### STATED GOAL
In the cryptocurrency overview, in what month and year did Bitcoin's price climb to more than USD 800?

### EXCERPTED TEXT
Forms of investments and strategies

An overview of cryptocurrencies

By André Jasch
12 minute read

A cryptocurrency is a digital currency that does not exist in form of coins or bills, only as book money. Cryptocurrencies differ in their characteristics and by the projects behind them. Since this year at the very latest, they are experiencing a breakthrough in the financial world. By now, even professional investors are active in this sector because of its high growth rates and yield opportunities.

However, it can be difficult for private investors who want to participate in the boom to get an overview of the world of cryptocurrencies. After all, more than 1,300 cryptocurrencies are being traded publically. Backing them are many very interesting projects; unfortunately, however, several of them are frauds. Therefore, it is worthwhile for investors wishing to invest part of their capital in this highly speculative and volatile segment to look at the most important cryptocurrencies.


Bitcoin is the pioneer of cryptocurrencies. The digital currency was launched in 2008. The inventor goes by the pseudonym Satoshi Nakamoto. To this day, it is unclear who exactly laid the groundwork for Bitcoin. Bitcoin is a peer-to-peer (P2P) network based on blockchain technology.

All transactions with Bitcoin occur completely digital, encrypted, and without third parties. Every transaction is recorded in the blockchain to be tracked this way. The blockchain is a distributed ledger, meaning that it is a form of digital cash ledger used as proof that a transaction took place.

Bitcoin (BTC) is traded publically since 2009 and has achieved an unrivaled price development. For a long time, the price fluctuated around the USD 100 mark until it had a breakthrough in November of 2013 and BTC rose to more than USD 800. Though it went back downhill, 1 Bitcoin never fell below the USD 200 mark again. It wasn’t until January of 2017 that Bitcoin breached the USD 1,000 threshold.

### SOURCE MATERIAL
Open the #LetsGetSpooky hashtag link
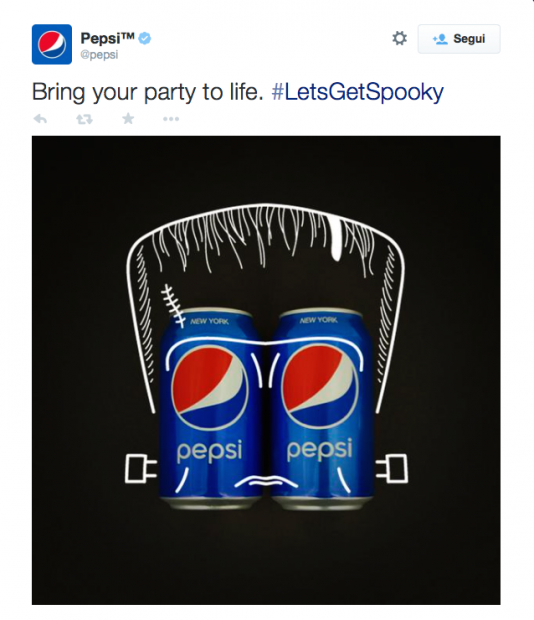This screenshot has height=620, width=534. click(x=358, y=92)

### EXERCISE RESULT
November 2013